Gone Witching

It's officially spooky season, and I, for one, am excited to celebrate the array of witchy books available. For nonfiction history buffs, look no further than Stacy Schiff's The Witches: Suspicion, Betrayal, and Hysteria in 1692 Salem (Back Bay Books, $19.99), which offers a comprehensive account of the Salem Witch Trials, starting with the convulsions of one young woman and resulting in the execution of more than a dozen men and women.

Alice Hoffman's Magic Lessons (Simon & Schuster, $17) also transports readers back to 17th-century Salem, offering an expanded history of the Owens family that stars in her popular novel Practical Magic (Berkley, $17) and its more modern-day prequel, The Rules of Magic (Simon & Schuster, $16.99).

Nearby Lowell, Mass., provides the setting for C.S. Malerich's The Factory Witches of Lowell (Tordotcom, $14.99), which imbues women on strike in the small mill town with a bit of strength in witchcraft. Danvers, Mass.--where the accusations originated that kicked off the Salem Witch Trials--also serves as the setting for Quan Barry's excellent We Ride Upon Sticks (Vintage, $16.95), as the 1989 Danvers High School field hockey team taps into darker powers to secure a state championship.

* **Provided material**:
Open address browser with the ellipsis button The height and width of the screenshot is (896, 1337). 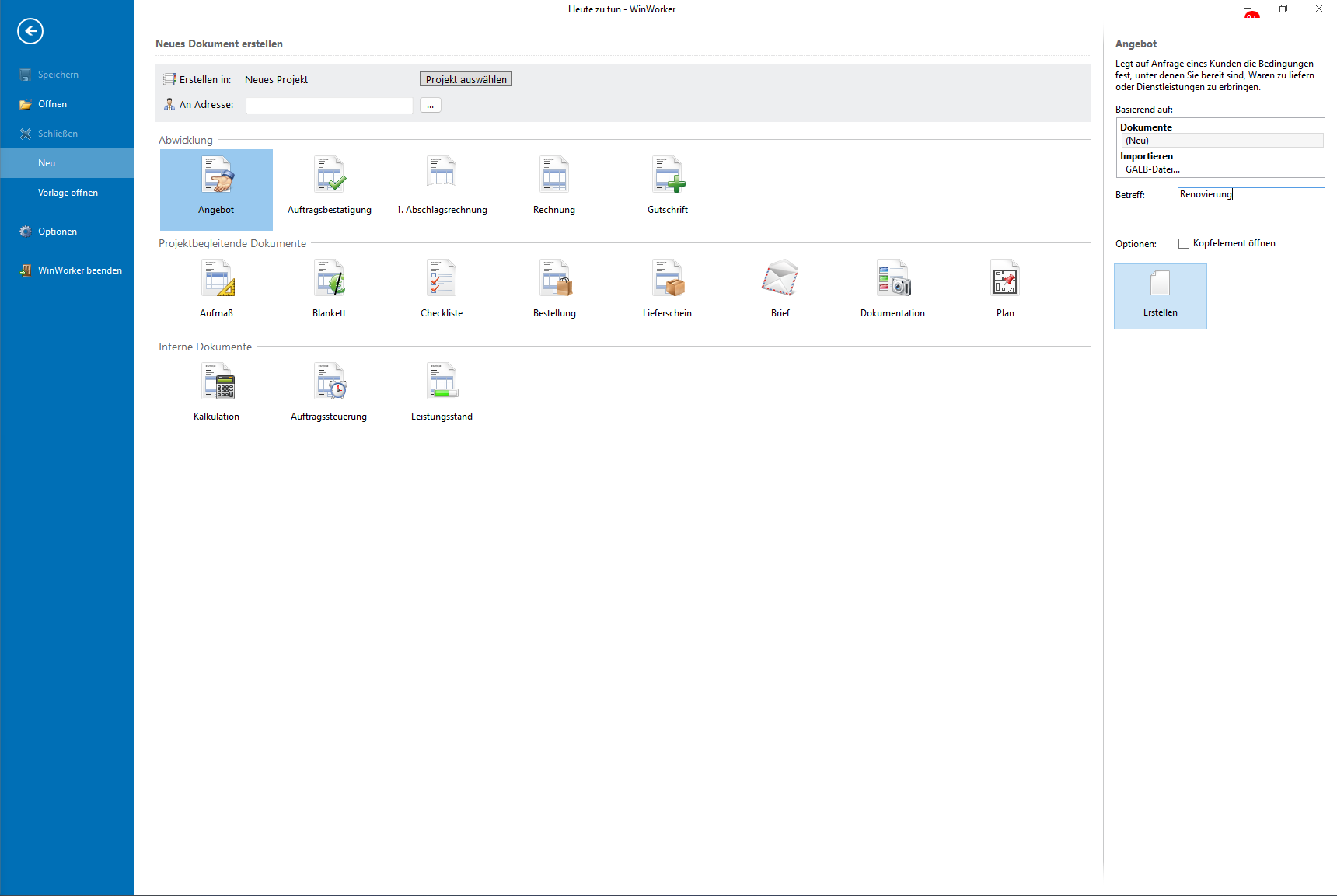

--

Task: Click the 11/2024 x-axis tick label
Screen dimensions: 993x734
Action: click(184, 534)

* **Exercise**: Write out, word for word, the passage of the article on witch-themed books above that begins with the words containing "Gone Witching" and ends with "(Simon & Schuster, $16.99).".

* **Complete response**:
Gone Witching

It's officially spooky season, and I, for one, am excited to celebrate the array of witchy books available. For nonfiction history buffs, look no further than Stacy Schiff's The Witches: Suspicion, Betrayal, and Hysteria in 1692 Salem (Back Bay Books, $19.99), which offers a comprehensive account of the Salem Witch Trials, starting with the convulsions of one young woman and resulting in the execution of more than a dozen men and women.

Alice Hoffman's Magic Lessons (Simon & Schuster, $17) also transports readers back to 17th-century Salem, offering an expanded history of the Owens family that stars in her popular novel Practical Magic (Berkley, $17) and its more modern-day prequel, The Rules of Magic (Simon & Schuster, $16.99).